## PROBLEM TO WORK ON
What lines of the data include the string "will"? Copy them all.

## Dataset entries
+ + +

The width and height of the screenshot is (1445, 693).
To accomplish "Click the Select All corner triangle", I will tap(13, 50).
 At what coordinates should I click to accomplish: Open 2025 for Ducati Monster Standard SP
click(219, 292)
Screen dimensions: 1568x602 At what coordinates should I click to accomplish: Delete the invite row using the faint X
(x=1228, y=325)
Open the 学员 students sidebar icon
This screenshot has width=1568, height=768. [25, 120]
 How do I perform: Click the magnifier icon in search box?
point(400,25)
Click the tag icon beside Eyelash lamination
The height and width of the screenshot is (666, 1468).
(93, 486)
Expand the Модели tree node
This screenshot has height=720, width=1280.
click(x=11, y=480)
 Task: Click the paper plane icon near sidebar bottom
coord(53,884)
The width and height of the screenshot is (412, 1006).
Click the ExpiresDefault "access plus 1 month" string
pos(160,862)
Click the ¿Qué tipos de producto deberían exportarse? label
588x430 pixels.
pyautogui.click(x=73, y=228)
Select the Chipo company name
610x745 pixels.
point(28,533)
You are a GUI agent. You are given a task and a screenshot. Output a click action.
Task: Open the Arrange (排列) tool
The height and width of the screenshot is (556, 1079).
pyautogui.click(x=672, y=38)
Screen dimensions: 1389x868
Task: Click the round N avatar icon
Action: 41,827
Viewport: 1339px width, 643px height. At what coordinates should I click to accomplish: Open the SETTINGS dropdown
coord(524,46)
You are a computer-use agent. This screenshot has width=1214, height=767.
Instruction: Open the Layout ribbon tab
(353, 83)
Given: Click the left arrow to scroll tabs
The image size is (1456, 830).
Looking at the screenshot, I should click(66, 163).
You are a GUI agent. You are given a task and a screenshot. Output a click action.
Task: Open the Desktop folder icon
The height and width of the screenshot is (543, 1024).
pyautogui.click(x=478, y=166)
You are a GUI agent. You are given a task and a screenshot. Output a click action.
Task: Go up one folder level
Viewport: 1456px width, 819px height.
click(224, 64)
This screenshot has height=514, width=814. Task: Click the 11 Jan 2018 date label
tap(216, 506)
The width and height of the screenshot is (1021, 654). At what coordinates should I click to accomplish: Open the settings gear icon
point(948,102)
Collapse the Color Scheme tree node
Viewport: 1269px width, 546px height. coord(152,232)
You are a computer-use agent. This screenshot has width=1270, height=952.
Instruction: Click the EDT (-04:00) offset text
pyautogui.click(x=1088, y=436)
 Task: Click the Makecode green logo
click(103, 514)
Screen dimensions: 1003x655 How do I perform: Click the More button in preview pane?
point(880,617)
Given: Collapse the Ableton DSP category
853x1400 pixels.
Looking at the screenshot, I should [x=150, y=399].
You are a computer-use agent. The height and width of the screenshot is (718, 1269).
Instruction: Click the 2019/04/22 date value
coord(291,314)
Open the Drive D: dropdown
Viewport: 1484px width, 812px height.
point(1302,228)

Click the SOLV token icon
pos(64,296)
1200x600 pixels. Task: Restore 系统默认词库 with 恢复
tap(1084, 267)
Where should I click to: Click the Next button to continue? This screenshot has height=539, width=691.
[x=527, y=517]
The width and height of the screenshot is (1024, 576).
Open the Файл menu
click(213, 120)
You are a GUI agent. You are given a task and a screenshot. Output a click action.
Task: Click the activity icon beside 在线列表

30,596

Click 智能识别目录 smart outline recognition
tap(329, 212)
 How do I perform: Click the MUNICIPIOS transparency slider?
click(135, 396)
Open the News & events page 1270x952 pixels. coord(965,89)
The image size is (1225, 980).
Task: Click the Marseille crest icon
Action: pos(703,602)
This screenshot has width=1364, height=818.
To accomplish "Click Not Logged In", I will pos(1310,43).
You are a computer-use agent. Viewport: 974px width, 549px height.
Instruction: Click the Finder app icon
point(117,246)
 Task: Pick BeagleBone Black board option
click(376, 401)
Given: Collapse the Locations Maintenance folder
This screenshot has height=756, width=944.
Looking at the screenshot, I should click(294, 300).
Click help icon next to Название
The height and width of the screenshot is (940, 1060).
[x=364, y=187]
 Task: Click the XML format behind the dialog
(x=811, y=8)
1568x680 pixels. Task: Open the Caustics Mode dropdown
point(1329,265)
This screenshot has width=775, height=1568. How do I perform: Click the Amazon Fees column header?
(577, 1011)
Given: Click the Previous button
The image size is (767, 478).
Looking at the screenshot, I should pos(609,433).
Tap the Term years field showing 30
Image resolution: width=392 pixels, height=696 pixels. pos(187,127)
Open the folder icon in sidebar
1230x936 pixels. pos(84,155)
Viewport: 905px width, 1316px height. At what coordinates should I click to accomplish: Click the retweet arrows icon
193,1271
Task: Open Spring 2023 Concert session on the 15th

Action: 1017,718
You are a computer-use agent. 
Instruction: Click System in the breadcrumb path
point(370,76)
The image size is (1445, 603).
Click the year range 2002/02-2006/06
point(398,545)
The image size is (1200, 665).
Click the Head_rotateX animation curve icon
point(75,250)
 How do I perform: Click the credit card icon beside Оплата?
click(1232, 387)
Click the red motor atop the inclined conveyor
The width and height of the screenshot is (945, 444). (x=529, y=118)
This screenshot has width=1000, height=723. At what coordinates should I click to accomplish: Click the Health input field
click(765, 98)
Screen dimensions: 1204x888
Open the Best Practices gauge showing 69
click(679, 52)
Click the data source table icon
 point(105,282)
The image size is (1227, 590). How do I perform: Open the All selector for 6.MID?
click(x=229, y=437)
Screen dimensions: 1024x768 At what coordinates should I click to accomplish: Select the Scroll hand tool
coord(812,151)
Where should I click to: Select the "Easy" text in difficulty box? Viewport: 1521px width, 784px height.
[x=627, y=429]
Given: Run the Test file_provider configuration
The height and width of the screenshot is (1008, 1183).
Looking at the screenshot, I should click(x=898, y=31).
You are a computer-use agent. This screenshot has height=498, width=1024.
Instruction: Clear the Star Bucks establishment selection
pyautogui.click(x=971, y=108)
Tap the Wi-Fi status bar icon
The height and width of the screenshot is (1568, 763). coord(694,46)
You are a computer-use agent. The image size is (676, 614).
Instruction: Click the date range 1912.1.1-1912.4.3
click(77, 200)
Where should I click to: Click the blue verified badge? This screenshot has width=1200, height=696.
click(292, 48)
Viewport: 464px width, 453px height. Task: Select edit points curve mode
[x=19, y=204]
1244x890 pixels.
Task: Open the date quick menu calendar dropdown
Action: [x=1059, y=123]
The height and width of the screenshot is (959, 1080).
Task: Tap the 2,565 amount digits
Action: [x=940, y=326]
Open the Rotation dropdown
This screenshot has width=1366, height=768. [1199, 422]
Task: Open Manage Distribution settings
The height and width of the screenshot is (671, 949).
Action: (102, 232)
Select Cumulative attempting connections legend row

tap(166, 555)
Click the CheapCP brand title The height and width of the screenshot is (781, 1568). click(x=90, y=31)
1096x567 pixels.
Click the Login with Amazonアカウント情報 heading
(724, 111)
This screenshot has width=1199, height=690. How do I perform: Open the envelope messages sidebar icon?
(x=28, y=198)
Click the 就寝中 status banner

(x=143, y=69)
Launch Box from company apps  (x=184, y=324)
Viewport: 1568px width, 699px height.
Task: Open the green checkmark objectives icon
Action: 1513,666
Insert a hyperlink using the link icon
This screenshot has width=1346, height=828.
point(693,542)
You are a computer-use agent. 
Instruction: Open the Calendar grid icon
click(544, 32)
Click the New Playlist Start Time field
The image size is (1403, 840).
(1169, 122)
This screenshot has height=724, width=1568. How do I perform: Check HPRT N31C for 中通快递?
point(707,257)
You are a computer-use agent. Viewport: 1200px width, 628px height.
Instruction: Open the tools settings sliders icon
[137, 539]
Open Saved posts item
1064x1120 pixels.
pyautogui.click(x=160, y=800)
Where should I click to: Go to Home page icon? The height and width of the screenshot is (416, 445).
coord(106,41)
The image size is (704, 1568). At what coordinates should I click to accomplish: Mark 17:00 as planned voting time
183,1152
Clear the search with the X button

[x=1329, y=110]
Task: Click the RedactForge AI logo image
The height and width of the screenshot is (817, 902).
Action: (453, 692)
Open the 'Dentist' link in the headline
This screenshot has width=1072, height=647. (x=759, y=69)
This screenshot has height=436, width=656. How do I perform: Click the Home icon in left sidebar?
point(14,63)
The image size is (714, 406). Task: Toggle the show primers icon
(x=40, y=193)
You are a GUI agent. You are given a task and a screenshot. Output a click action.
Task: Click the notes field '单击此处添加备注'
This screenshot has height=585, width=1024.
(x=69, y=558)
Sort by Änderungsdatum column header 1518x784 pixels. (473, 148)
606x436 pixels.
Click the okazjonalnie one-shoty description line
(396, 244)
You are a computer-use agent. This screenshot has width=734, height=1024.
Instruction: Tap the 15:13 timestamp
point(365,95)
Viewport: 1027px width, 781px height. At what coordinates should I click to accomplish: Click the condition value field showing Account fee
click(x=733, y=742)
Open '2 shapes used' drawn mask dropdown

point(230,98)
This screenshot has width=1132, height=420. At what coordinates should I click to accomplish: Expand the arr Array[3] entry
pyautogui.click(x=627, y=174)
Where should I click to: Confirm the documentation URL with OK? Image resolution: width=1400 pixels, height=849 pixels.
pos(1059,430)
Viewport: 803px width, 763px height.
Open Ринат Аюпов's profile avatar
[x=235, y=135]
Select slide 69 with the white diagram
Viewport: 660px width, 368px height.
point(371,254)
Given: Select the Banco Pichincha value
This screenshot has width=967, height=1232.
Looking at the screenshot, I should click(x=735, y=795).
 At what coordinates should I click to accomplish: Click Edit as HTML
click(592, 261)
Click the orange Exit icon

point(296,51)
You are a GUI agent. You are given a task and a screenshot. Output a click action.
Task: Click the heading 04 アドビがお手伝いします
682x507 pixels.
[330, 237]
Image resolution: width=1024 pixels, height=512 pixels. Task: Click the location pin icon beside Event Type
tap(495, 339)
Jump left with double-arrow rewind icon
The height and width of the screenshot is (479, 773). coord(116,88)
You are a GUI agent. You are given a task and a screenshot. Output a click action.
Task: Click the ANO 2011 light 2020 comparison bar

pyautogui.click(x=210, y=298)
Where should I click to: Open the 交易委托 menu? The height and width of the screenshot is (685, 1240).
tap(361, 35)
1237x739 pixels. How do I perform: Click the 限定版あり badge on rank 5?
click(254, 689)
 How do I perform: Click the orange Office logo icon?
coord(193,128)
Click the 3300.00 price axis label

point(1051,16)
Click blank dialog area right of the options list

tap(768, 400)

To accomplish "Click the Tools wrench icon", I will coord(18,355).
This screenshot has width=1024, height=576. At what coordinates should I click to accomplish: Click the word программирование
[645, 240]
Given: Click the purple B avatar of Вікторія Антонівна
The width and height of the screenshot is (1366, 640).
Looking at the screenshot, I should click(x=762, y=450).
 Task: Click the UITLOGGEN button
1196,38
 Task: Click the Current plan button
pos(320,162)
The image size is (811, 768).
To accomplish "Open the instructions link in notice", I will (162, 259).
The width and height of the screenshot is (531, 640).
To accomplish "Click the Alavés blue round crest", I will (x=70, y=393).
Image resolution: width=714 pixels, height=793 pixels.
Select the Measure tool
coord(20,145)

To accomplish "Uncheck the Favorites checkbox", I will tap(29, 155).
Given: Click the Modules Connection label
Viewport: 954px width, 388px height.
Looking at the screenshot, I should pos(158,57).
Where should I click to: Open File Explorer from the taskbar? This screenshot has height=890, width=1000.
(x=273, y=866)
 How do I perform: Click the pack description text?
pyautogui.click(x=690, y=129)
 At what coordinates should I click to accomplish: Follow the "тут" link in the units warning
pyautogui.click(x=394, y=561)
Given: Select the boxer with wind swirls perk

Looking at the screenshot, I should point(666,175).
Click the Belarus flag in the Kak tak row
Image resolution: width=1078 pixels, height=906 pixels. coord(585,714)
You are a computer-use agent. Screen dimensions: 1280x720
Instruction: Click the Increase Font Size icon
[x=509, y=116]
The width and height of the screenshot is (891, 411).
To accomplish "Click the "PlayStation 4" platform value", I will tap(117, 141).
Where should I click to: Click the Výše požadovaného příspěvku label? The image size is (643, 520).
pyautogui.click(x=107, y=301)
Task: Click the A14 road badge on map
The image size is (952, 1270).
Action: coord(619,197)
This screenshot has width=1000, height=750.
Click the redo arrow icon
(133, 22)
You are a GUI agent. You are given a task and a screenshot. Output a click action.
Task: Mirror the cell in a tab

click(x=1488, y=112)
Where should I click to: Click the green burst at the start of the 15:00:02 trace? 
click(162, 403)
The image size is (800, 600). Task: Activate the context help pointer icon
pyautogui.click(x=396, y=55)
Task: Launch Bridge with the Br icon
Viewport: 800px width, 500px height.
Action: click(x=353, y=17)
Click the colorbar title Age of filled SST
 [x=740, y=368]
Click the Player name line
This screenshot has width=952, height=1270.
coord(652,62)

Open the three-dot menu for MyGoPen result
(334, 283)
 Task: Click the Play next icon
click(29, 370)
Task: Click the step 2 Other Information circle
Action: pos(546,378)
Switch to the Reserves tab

+ + +

## OUTPUT OF THE TASK
To accomplish "Click the Select All corner triangle", I will tap(13, 50).
To accomplish "Click Not Logged In", I will pos(1310,43).
To accomplish "Click the Tools wrench icon", I will coord(18,355).
To accomplish "Open the instructions link in notice", I will (162, 259).
To accomplish "Click the Alavés blue round crest", I will (x=70, y=393).
To accomplish "Uncheck the Favorites checkbox", I will tap(29, 155).
To accomplish "Click the "PlayStation 4" platform value", I will tap(117, 141).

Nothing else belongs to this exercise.